On 23 February 2018, LIST participated in the Efficient Crop Rotation Systems for Oilseed Rape (EFFO) Seminar organized by the Lycée Technique Agricole in Ettelbrück (LU) for the project of the same name. As well as bringing together the key players in Luxembourg’s agriculture industry, it also included participants from two German research institutions – the Landesforschungsanstalt für Landwirtschaft und Fischerei (Gülzow) and the Christian-Albrecht-University (Kiel) - who gave presentations on optimizing the use of fertilizers in autumn after sowing oilseed rape to guarantee a sustainable use of nitrogen.
As an EFFO project partner aiming to reduce pesticides in Luxembourg's water resources, Dr Michael Eickermann, a researcher in LIST’s Environmental Research and Innovation (ERIN) department, presented the institute’s research activity focusing mainly on the acquisition and scientific analysis of data.
In November 2017, LIST and its partners revealed two encouraging results: organically-grown oilseed rape identified to be a real opportunity for organic farmers and a new technical approach based on drones, developed to identify weeds growing completely spontaneously in the field (see the related news, "How Luxembourg reduces pesticides in agriculture" published on 21 November 2017). Since then, progress has been made, with LIST researchers identifying different weed societies in the experimental location. The main weeds, field pansy, chickweed and shepherd's purse, have the potential to create large seed banks in the soil to threaten crops in the coming years.

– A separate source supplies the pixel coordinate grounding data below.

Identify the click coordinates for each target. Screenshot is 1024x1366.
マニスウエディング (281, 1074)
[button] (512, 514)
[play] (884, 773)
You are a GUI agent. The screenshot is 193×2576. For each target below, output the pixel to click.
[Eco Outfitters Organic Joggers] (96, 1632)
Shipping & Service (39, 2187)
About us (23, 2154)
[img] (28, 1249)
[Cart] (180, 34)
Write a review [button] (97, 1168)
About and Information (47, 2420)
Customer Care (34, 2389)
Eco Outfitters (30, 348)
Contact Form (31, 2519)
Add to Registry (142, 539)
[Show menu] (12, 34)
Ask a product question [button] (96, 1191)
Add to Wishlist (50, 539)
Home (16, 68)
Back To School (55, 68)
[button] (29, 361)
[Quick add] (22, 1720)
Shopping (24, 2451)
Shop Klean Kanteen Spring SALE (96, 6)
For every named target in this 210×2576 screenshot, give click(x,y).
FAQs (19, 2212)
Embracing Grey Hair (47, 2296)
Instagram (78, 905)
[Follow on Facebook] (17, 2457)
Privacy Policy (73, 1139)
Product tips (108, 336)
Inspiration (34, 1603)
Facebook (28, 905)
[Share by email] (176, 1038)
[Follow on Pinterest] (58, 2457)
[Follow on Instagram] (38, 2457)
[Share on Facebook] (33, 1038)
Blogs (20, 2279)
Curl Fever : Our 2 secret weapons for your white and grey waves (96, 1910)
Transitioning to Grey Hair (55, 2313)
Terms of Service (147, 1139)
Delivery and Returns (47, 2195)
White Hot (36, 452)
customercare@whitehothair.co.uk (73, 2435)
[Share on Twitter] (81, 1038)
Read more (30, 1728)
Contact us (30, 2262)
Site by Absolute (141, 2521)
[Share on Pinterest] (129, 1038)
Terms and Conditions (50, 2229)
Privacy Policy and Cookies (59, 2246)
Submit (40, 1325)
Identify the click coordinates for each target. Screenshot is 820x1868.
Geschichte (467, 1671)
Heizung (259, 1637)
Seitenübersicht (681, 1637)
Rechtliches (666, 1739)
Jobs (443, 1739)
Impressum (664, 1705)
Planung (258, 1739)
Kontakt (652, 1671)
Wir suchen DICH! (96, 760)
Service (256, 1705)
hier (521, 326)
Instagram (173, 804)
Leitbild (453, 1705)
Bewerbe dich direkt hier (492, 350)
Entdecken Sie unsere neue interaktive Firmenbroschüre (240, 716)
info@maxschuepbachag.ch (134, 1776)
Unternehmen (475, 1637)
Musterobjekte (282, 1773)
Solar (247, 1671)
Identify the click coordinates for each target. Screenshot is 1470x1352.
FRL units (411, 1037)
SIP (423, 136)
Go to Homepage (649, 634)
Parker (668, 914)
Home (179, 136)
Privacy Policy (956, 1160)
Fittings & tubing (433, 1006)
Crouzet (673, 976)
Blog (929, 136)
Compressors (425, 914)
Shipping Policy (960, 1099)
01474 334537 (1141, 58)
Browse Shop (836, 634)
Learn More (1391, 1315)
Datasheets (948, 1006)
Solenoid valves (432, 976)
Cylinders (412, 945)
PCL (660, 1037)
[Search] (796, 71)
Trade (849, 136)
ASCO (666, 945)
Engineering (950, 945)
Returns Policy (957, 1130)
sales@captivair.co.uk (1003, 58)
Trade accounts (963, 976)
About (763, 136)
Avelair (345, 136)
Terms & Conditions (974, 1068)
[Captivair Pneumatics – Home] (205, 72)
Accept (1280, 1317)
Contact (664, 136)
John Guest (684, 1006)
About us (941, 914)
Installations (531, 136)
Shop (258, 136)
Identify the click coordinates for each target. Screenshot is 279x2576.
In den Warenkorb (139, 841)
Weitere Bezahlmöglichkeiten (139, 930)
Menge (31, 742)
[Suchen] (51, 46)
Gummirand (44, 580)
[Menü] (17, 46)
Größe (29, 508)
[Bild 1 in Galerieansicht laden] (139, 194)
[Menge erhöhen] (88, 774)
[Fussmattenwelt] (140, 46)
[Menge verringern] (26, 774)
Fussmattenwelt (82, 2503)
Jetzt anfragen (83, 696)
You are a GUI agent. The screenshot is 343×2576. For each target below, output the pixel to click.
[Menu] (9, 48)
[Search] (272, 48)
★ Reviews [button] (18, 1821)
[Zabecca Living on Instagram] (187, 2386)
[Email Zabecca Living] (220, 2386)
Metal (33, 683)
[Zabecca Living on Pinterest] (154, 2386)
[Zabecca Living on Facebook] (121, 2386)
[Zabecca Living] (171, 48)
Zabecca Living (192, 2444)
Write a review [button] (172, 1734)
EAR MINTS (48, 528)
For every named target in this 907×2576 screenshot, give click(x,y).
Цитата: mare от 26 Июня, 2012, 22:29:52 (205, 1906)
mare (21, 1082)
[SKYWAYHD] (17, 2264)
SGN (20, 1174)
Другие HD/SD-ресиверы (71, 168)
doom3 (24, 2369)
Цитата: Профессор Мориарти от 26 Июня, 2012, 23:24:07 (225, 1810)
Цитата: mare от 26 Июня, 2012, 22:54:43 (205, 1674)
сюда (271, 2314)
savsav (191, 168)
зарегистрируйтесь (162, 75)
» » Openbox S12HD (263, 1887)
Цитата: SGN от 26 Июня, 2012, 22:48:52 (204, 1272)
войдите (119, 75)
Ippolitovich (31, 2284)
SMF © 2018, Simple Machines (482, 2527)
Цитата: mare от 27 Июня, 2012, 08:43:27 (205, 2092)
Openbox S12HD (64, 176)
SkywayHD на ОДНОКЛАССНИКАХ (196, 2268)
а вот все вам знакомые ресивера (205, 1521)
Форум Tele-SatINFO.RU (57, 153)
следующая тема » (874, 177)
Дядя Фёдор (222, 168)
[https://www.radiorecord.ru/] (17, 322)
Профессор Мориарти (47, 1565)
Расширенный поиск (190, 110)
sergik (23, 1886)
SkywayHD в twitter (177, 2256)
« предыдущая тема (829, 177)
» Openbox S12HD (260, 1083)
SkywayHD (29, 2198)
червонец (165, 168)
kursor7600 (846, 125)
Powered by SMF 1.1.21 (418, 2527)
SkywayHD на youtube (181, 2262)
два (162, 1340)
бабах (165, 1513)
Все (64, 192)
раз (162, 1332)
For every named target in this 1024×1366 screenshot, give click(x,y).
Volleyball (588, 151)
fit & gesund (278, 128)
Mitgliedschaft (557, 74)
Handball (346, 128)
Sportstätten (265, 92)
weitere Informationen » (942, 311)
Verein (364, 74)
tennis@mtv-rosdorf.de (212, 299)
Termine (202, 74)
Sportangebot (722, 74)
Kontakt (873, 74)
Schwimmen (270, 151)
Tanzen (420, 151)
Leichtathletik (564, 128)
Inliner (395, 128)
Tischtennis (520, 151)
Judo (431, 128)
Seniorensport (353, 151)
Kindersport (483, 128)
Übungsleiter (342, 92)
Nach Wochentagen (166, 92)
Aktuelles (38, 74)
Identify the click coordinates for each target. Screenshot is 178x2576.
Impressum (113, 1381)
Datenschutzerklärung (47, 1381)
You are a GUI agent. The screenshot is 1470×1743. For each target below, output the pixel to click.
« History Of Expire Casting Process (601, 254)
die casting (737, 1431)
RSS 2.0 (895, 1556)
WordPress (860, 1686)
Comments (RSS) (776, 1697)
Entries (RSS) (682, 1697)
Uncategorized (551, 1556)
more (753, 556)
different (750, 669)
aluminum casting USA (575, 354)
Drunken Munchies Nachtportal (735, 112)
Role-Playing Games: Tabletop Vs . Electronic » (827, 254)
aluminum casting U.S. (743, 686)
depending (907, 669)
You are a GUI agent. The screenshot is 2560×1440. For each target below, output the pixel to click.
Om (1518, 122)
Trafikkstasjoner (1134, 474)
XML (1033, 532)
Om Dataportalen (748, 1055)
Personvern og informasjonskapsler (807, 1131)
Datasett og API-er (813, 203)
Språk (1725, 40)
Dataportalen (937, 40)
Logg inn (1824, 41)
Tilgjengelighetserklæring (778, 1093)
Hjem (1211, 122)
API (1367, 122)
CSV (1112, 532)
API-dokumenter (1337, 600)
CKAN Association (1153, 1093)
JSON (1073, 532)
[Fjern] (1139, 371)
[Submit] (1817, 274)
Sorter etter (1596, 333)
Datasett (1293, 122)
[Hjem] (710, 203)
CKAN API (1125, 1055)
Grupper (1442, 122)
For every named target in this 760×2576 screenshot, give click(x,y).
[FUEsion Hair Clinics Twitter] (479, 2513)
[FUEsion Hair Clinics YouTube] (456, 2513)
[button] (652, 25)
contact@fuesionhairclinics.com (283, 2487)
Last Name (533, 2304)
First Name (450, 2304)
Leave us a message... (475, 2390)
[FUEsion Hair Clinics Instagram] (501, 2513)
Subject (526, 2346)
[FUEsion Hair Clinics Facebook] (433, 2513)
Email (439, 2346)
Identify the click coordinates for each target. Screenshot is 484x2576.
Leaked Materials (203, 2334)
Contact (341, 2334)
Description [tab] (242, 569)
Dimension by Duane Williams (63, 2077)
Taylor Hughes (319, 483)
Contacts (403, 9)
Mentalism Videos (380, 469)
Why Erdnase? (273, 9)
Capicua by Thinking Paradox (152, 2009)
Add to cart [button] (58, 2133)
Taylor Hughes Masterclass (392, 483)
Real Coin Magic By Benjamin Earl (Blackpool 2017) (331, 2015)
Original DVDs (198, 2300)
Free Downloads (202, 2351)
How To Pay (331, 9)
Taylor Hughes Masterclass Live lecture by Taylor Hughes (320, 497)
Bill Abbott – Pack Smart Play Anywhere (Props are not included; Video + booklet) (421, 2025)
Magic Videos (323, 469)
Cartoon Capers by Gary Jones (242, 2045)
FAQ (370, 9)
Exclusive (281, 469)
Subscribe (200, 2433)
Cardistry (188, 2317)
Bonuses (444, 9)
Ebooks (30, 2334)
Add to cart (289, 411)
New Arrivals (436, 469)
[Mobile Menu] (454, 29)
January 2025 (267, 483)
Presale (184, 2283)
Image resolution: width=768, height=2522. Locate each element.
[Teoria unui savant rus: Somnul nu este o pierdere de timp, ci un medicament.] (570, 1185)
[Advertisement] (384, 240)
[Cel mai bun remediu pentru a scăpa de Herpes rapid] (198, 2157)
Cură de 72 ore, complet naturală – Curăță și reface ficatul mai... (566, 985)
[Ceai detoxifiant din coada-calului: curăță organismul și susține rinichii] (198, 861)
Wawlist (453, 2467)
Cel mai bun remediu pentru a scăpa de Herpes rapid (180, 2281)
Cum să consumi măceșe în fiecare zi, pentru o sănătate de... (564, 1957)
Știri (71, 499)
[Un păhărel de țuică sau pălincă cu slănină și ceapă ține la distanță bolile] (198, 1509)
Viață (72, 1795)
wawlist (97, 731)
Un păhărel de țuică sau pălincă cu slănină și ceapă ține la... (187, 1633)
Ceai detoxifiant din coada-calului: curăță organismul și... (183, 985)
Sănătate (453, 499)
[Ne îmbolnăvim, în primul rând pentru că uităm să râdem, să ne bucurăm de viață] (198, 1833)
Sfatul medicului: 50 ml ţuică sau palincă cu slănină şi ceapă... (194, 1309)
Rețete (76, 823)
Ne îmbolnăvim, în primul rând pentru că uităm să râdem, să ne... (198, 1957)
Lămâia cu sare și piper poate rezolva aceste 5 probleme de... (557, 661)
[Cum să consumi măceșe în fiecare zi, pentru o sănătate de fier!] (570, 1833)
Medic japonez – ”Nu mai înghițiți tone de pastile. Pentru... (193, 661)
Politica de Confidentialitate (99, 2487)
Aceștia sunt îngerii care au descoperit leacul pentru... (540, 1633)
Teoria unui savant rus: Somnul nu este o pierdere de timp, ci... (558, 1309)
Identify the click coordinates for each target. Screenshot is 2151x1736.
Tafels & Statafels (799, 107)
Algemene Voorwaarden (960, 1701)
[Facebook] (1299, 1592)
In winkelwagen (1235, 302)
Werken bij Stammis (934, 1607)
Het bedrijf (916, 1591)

The EFFO project has been funded by the Ministry of Sustainable Development and Infrastructure, the Ministry of Agriculture, Viticulture and Consumer Protection and the Ministry of Higher Education and Research since 2015. Led by the Fördergemeinschaft Integrierte Landbewirtschaftung, LIST is part of the partner consortium, along with the Chambre d’Agriculture and the Lycée Technique Agricole. Together, they try to optimize the production of winter oilseed rape from several environmental aspects and are working on identifying suitable cropping techniques and exploring potential substitutes based on multifaceted agricultural field trials.